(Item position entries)
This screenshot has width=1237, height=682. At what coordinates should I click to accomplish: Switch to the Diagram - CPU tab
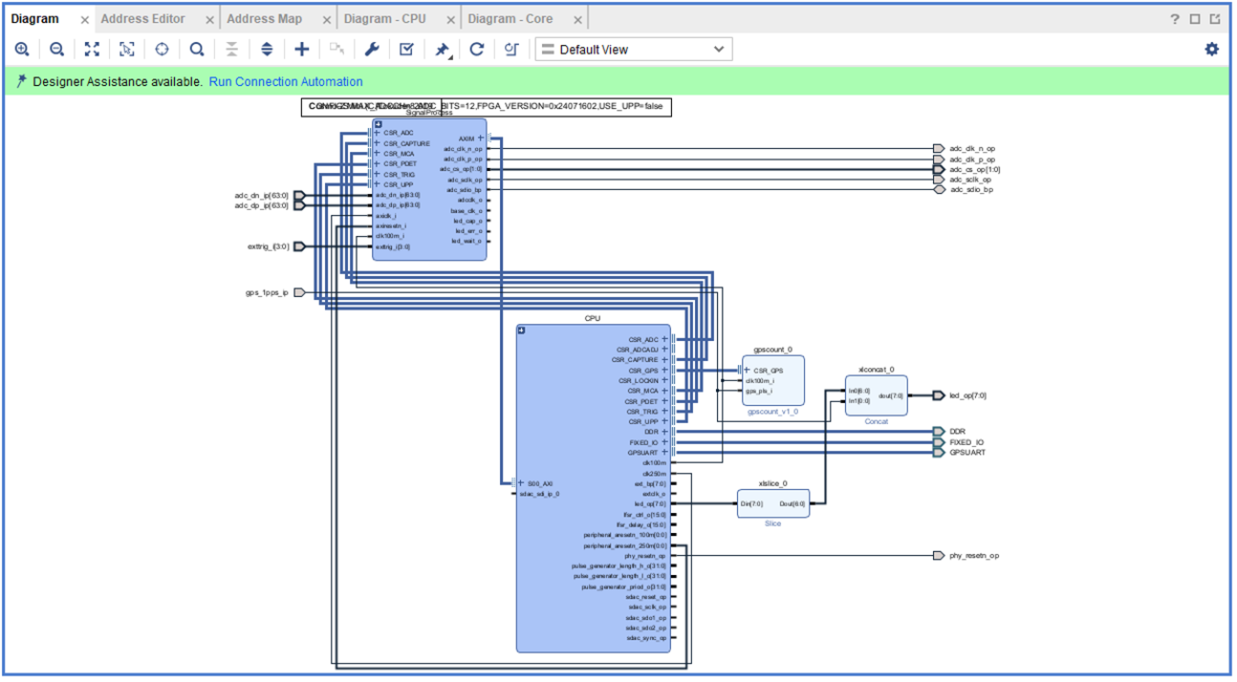[384, 19]
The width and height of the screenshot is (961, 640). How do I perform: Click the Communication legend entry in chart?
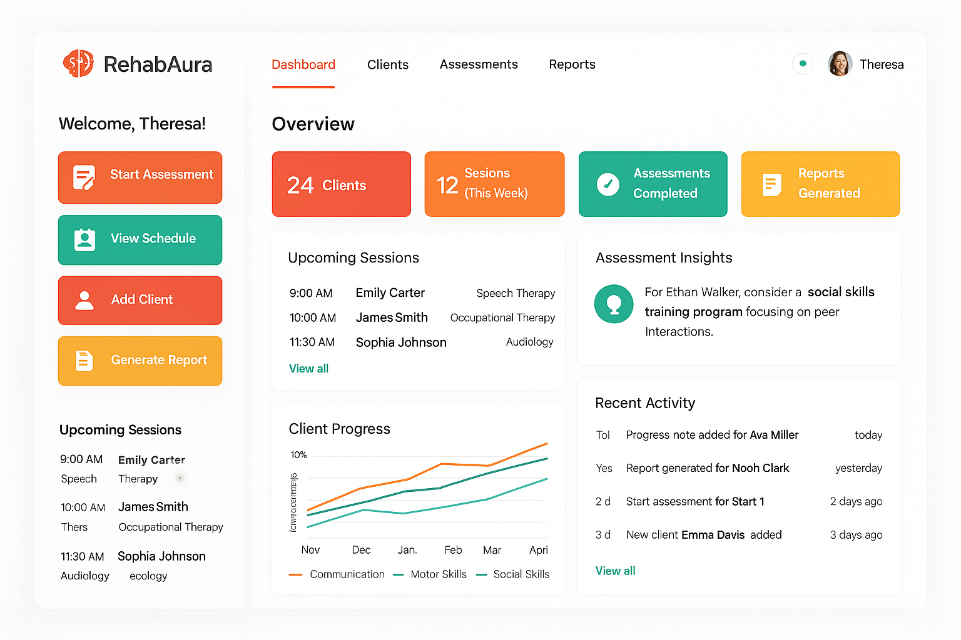346,574
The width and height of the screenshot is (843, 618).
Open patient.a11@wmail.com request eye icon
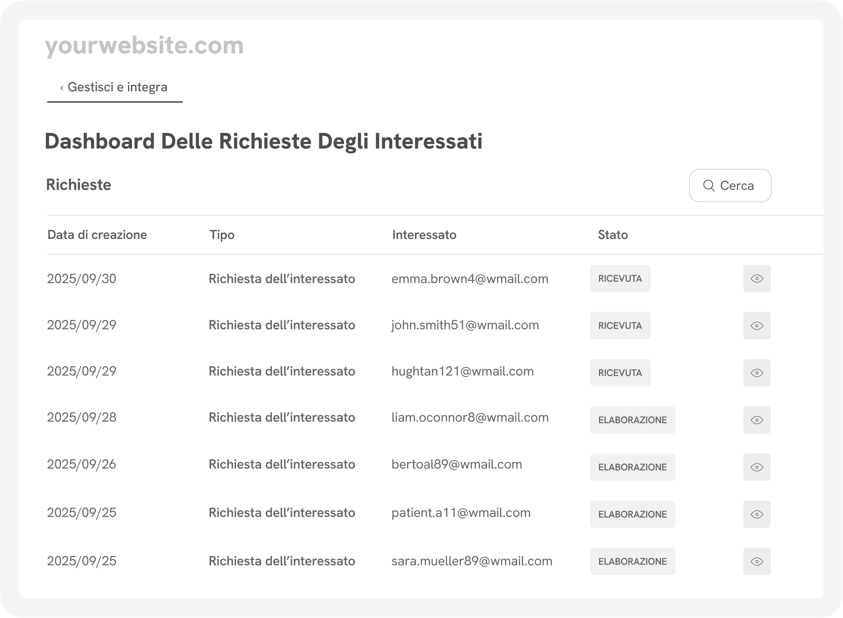coord(756,514)

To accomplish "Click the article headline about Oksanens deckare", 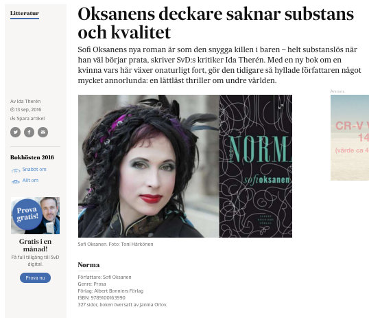I will pyautogui.click(x=216, y=23).
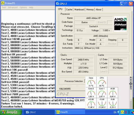Click the CPU temperature gauge

[x=102, y=82]

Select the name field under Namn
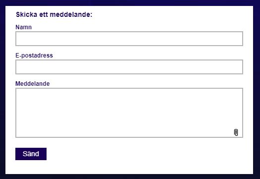[x=129, y=39]
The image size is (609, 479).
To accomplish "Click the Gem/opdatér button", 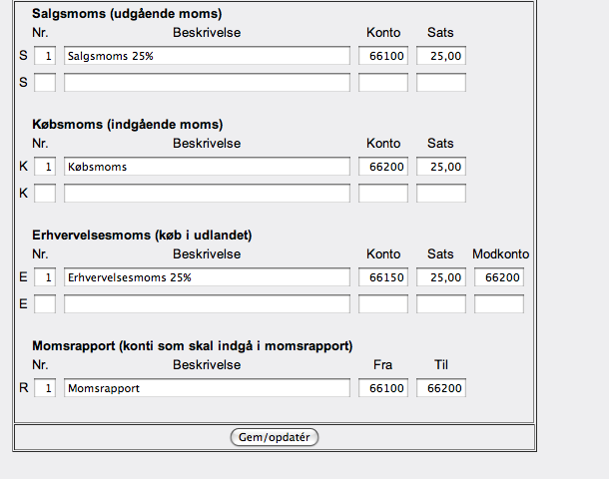I will [275, 437].
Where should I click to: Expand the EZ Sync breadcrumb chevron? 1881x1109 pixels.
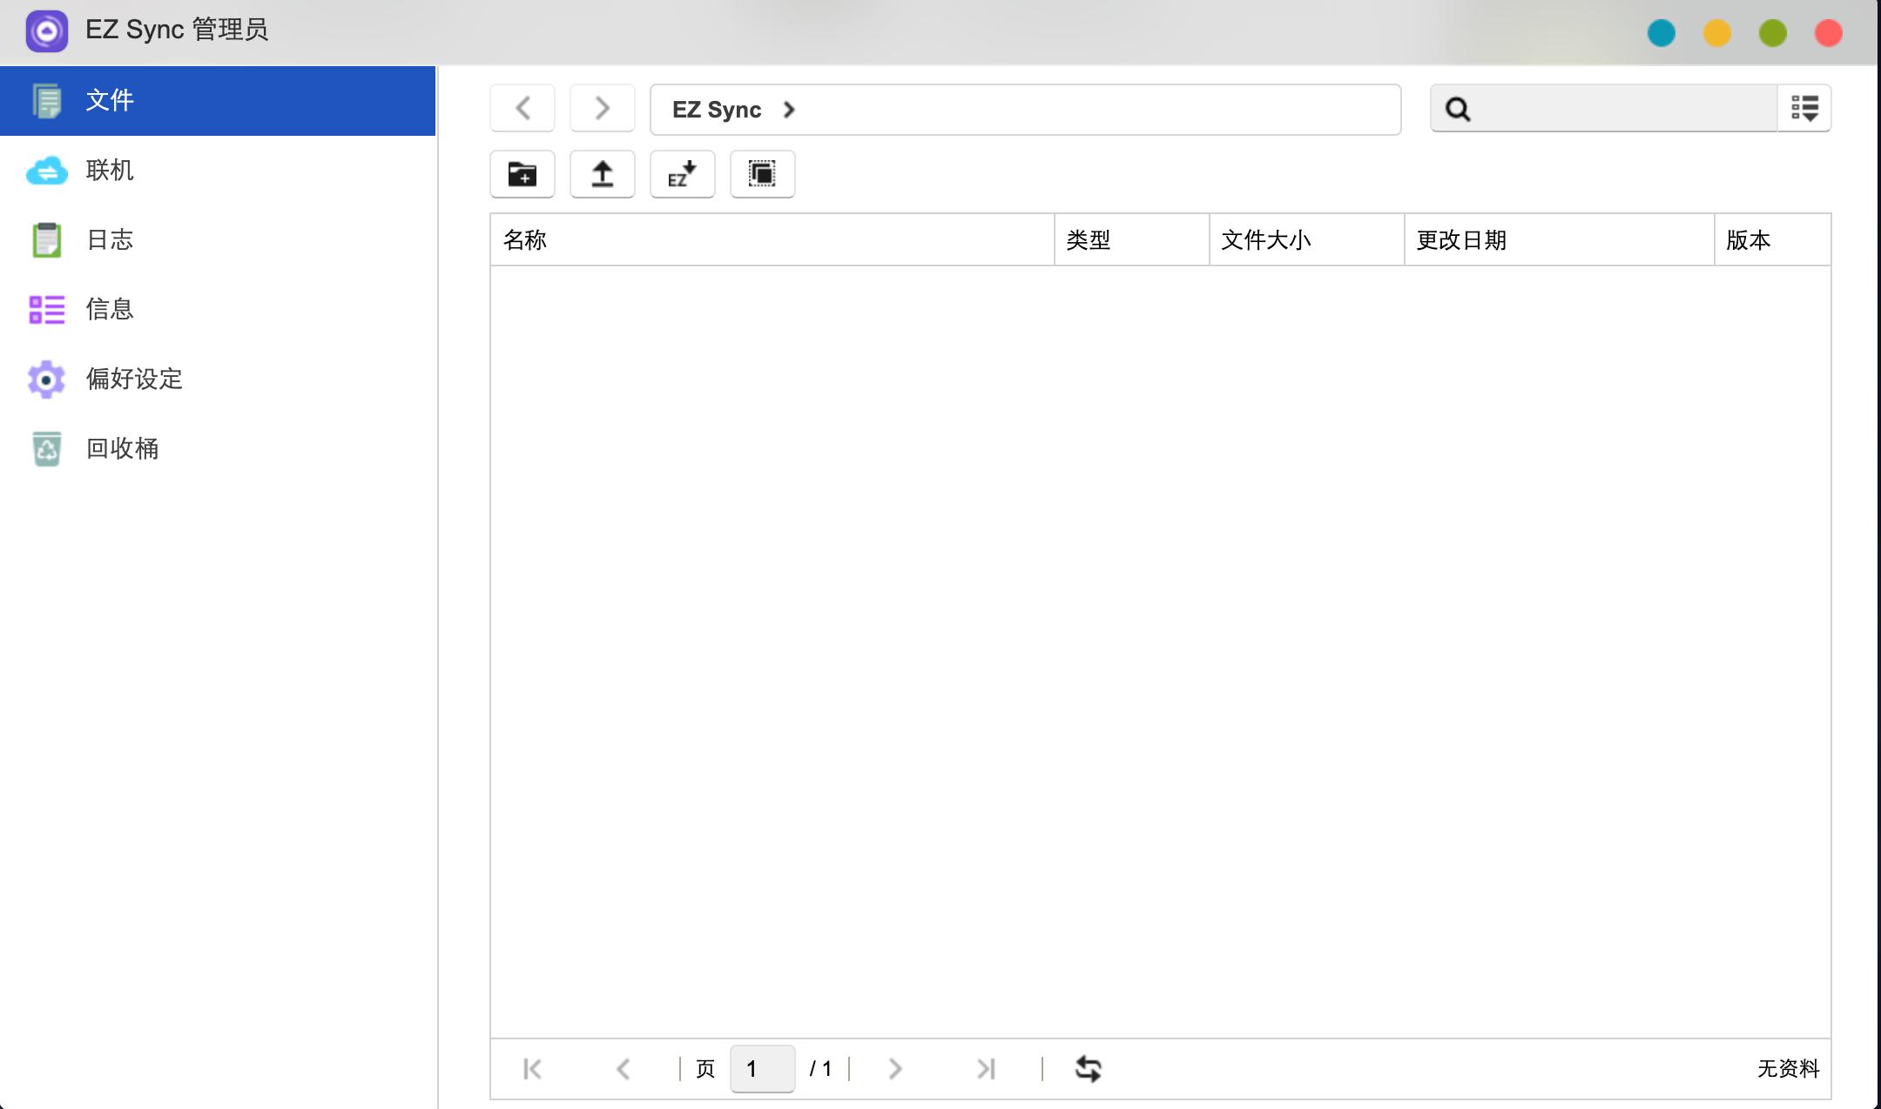[789, 110]
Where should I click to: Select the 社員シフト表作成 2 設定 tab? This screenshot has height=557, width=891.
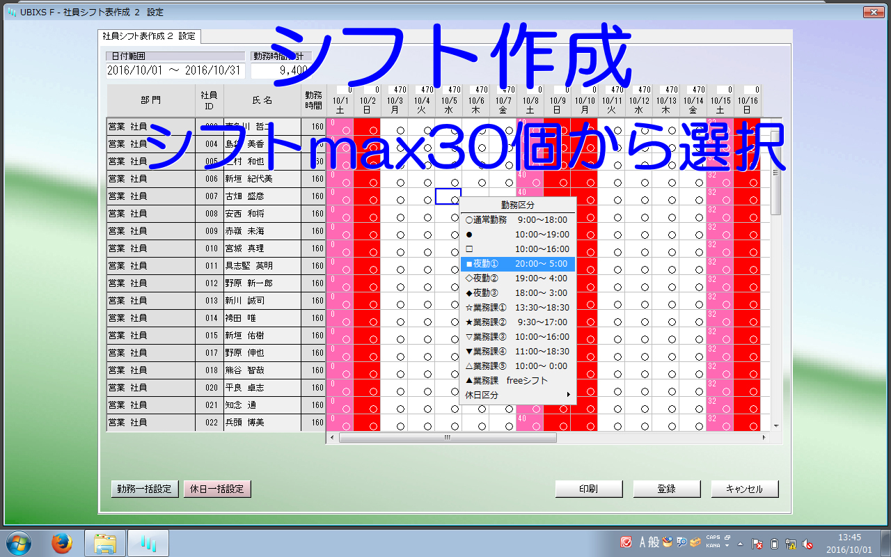150,36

- **YOUR INSTRUCTIONS**:
Transcribe the stretch of data from its beginning through the line containing "coord(756,514)", reproducing each line verbatim but omitting the pictures.

- **THE COMPLETED TASK**:
This screenshot has width=1237, height=682. At what coordinates should I click to accomplish: Switch to the Diagram - CPU tab
[384, 19]
The width and height of the screenshot is (961, 640). How do I perform: Click the Communication legend entry in chart?
346,574
The width and height of the screenshot is (843, 618).
Open patient.a11@wmail.com request eye icon
coord(756,514)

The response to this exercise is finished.